This is the third of Dave Seaburn’s books that I’ve reviewed and he is an author to who I am keen to return again and again. His books are well-written with a clear thread and purpose and I lose myself in them totally, with no jarring jerks in continuity or other, like odd plot turns or characters I can’t grasp, so I’m never taken out of my involved reading. For me, this is the most crucial sign of a good read: to become immersed and invested in what you are reading.
Seaburn’s book is about a family and their dynamics and more precisely, the relationships within the family that connect each individual: whether marriage, as siblings or most crucially, as mother and daughter.
Laney is married to Franklin and the book begins on an anniversary where they are out celebrating, only it doesn’t go quite as Franklin had planned. Laney has an epiphany and decides to break away from her marriage to find her estranged daughter, Roz, who lives in a small town in Oklahoma and with whom she has not had contact for years. Roz has a daughter too, Maggie who is in a dead-end job but is not really certain about where she’s headed. Her relationship with her mum is fractious and there are parallels between Laney and Roz, and Roz and Maggie which adds to a sense of history repeating itself.
As Laney goes off to find their daughter, Franklin is left behind, wondering what on Earth happened. Seaburn shows a man bewildered and hopeful, who hangs on to the life that he knew, flummoxed as to why after 40 years, his wife has suddenly decided to leave him when he still loves her. We discover however that Franklin may not have been the attentive husband he supposed himself to be.

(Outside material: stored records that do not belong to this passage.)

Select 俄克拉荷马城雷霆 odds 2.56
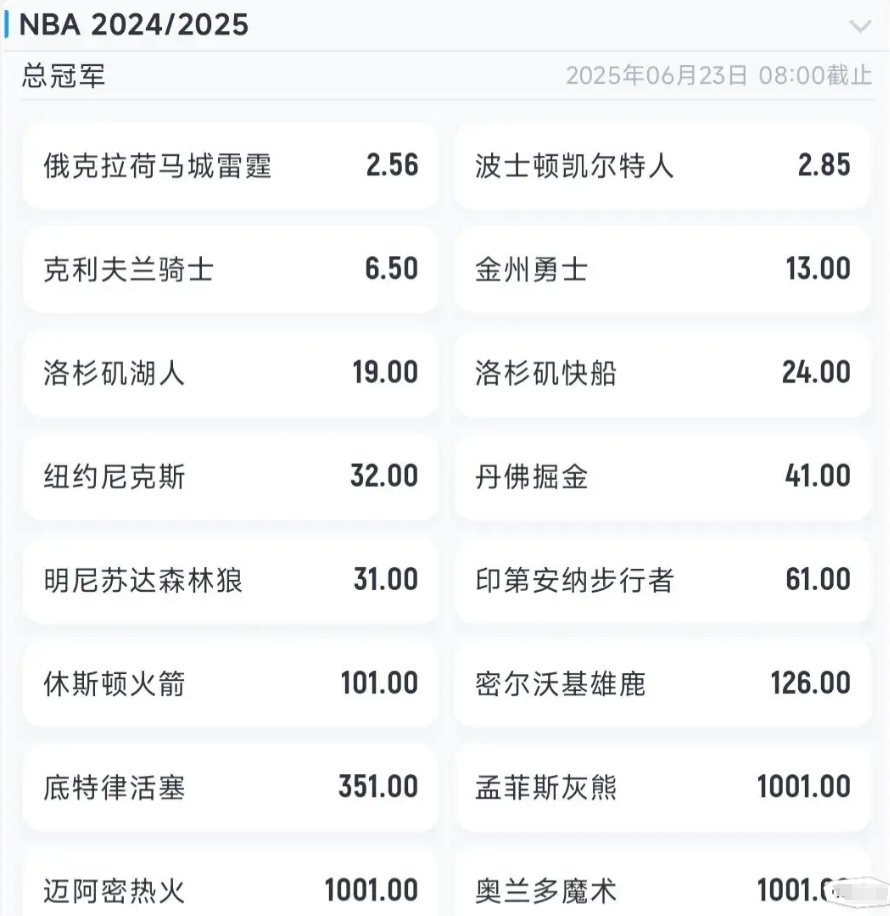Viewport: 890px width, 916px height. (231, 166)
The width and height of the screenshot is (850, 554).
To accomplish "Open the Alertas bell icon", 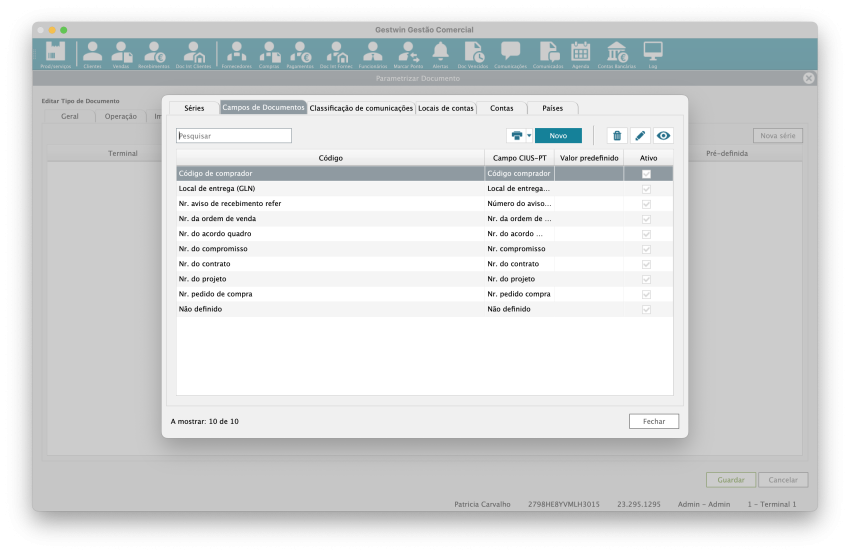I will point(440,53).
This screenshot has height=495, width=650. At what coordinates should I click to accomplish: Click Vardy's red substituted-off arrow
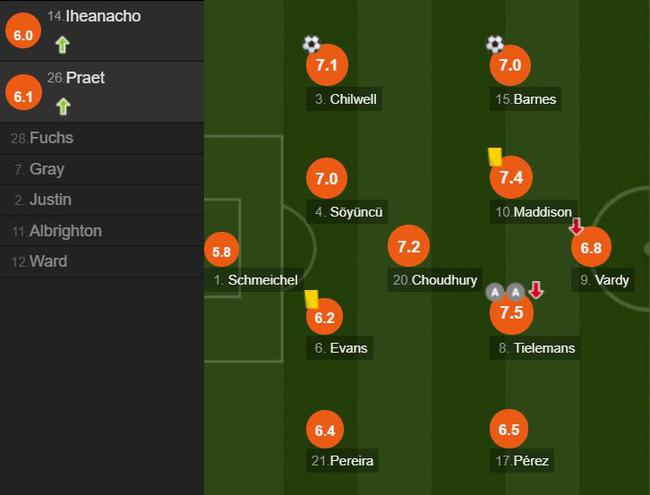(576, 226)
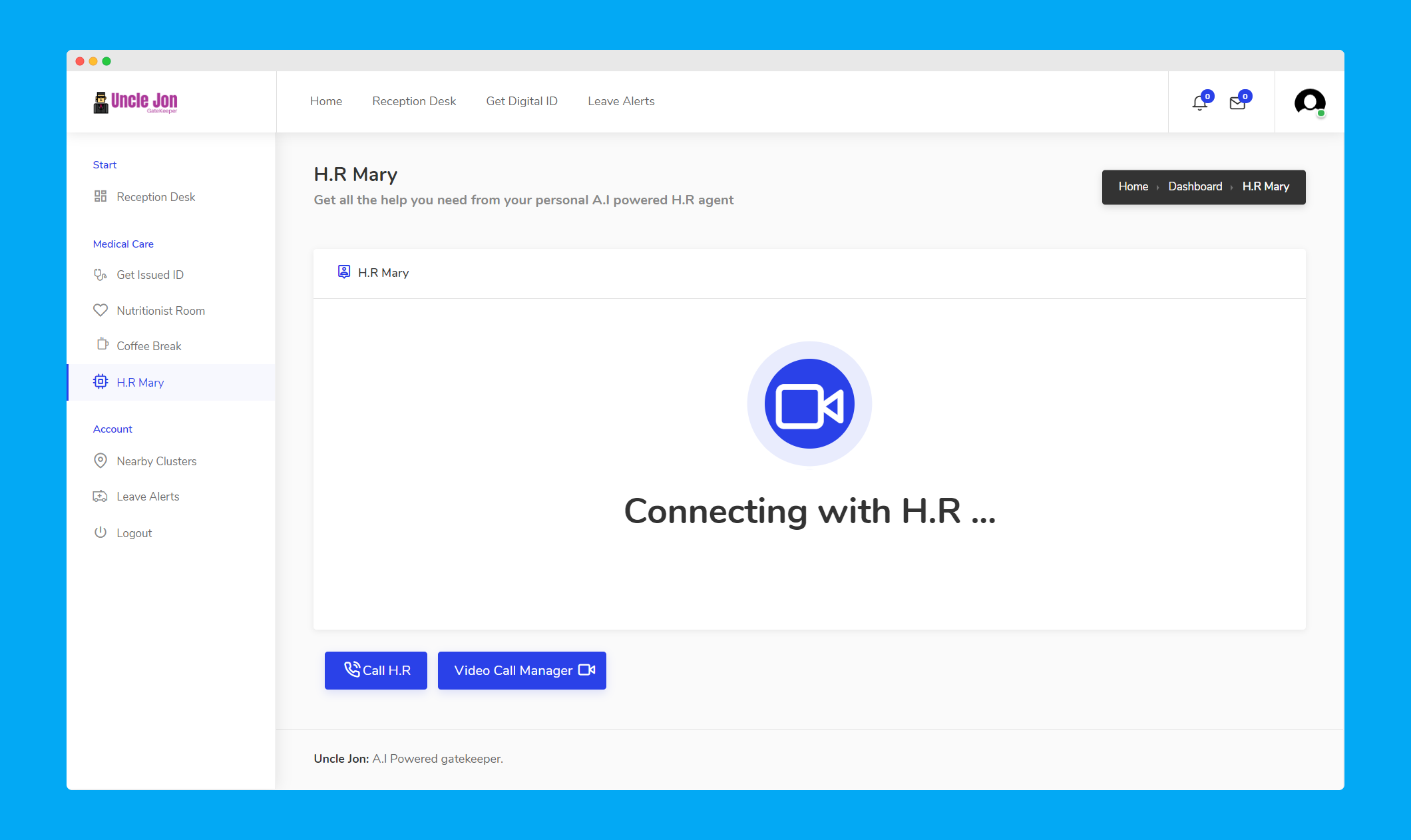Screen dimensions: 1411x840
Task: Click the Uncle Jon logo
Action: point(136,102)
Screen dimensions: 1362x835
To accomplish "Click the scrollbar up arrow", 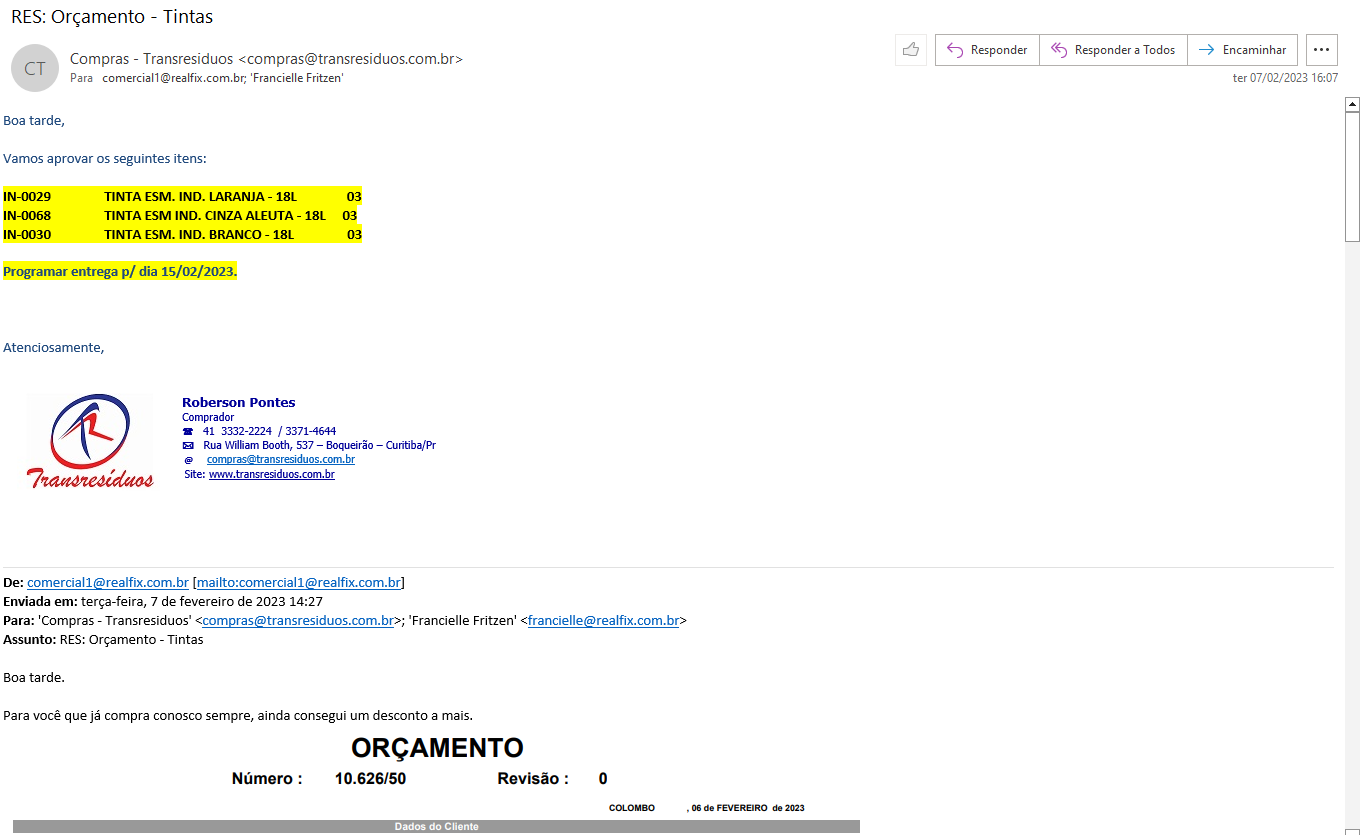I will point(1352,104).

Franklin is supported by his sister, Gretchen, a widow and the narrative shifts between following Laney, Roz and Maggie in Oklahoma, and Franklin and Gretchen in Rochester. Seaburn’s novel is contemporary and so, issues that have governed people’s behaviours in more recent times like Covid, as well as controversial concerns that resurface to be hotly debated, like American gun control and abortion, are all central to his story, some of his characters being directly affected by these.
The book evolves well and reaches a satisfying conclusion and does so with Seaburn’s solid storytelling guiding us there.